• Task requirements
Count every line in the following entries where the word "toolbar" appears. Give the count alone.

• Records to process
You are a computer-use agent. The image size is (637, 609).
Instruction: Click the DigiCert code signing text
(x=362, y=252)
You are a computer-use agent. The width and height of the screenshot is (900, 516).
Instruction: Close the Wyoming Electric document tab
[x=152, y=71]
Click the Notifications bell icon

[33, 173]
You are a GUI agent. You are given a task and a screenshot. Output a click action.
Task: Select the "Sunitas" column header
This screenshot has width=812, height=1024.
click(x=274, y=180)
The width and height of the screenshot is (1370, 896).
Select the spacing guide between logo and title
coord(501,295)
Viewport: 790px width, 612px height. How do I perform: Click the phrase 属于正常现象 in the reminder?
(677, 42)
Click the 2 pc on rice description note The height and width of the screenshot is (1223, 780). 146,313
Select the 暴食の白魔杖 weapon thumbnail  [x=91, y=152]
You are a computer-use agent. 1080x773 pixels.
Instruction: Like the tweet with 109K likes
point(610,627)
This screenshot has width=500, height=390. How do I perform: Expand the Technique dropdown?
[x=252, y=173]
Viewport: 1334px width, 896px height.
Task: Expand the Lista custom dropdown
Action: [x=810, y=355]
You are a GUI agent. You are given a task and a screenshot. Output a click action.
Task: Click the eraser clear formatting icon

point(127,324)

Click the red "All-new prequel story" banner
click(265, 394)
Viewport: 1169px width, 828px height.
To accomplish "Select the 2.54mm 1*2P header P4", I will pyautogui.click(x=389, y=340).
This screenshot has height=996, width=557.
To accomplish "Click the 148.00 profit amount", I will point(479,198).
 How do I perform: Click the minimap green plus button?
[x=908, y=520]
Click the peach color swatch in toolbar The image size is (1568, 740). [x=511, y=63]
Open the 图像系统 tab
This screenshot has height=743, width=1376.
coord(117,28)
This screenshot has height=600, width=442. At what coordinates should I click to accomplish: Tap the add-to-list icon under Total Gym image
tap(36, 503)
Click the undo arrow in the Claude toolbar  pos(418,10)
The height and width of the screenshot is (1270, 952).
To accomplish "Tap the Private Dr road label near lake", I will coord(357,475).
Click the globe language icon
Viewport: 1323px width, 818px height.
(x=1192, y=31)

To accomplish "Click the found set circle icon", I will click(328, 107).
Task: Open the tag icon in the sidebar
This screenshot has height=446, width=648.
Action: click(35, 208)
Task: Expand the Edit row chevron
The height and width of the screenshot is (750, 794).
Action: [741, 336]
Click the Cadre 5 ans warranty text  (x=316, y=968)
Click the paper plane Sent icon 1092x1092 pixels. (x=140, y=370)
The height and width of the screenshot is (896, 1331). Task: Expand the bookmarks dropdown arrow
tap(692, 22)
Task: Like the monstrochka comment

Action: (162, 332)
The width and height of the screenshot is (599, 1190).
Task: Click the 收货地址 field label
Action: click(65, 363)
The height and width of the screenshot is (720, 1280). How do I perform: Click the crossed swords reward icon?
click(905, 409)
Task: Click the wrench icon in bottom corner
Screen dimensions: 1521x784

• Worked solution
2